The CSI pseudo-bin ID is ((1 << (depth*3 + 3)) - 1) / 7. For depth=5 this equals 37450 (same as BAI). Its chunks MUST NOT be included in query results.

csi.query

CSI queries produce the same output as BAI/tabix queries: a list of virtual offset chunk ranges to scan. RegionBuf::load() can be reused unchanged since it operates on Vec<Chunk>.

Shared query infrastructure

index.shared_query

The existing BamIndex::query() returns Vec<Chunk> with begin/end virtual offsets. The tabix and CSI parsers MUST produce the same Vec<Chunk> output so that RegionBuf::load() can be reused unchanged. The binning parameters differ but the output format is identical.

index.shared_types

Chunk and VirtualOffset types from the BAM index module MUST be reused by tabix/CSI indexes.

Edge cases

index.edge.large_refs

References longer than 512 Mbp require CSI (BAI/tabix with min_shift=14, depth=5 cannot represent them). The reader MUST support CSI indexes for BAM files too (not just SAM), since some BAM files from plant/polyploid genomes use CSI.

index.edge.no_records

A reference with no records has no bins and no linear index entries.
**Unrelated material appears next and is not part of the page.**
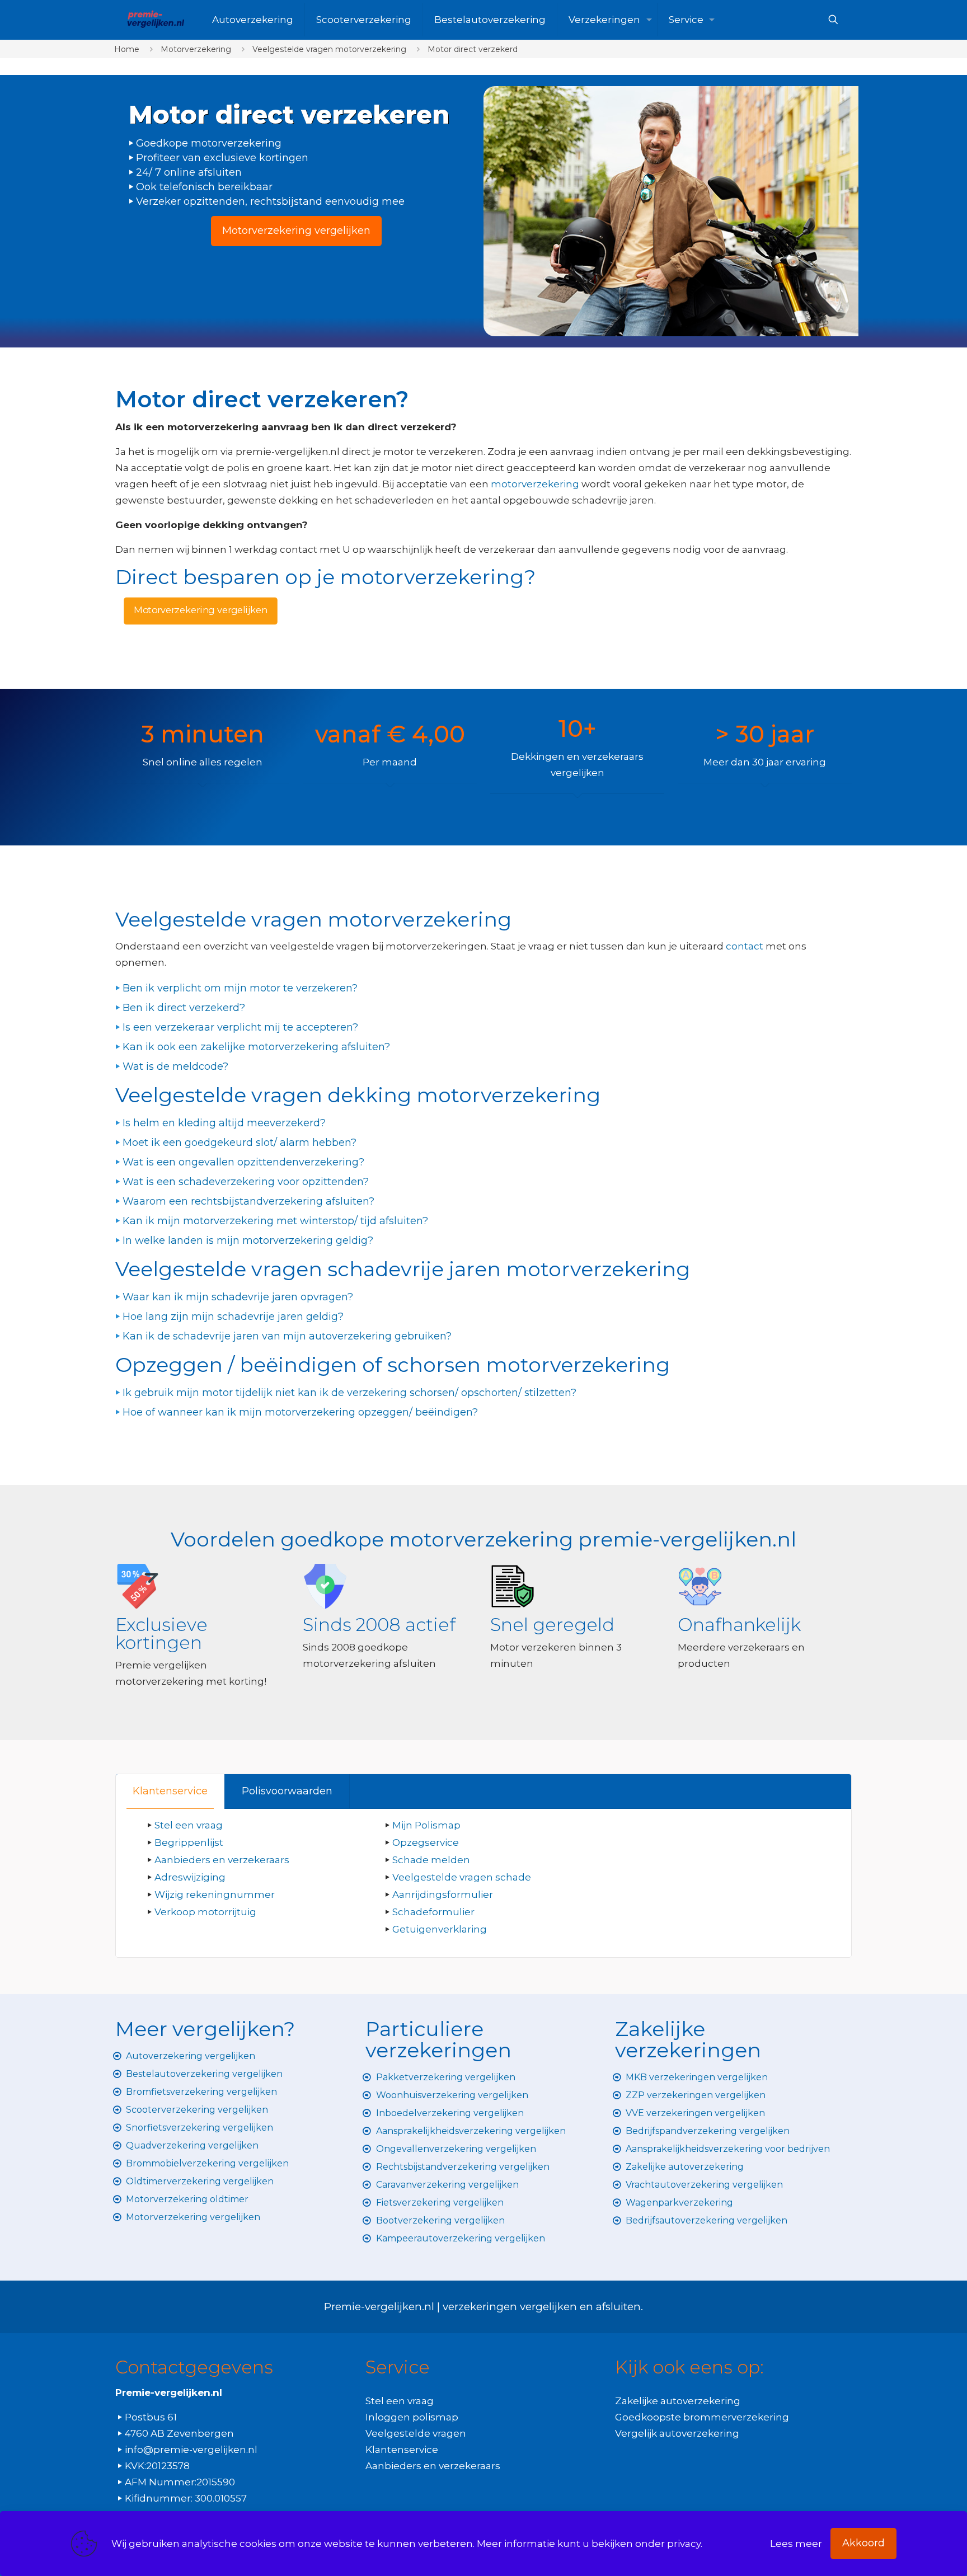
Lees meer (796, 2543)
Queries for such references MUST return an empty chunk list (not an error).

index.edge.name_mismatch

Tabix stores sequence names in the index header. These MUST match the names in the SAM header's @SQ lines. A mismatch SHOULD produce a warning (the index may be stale). CSI does NOT store sequence names — this check applies only to tabix.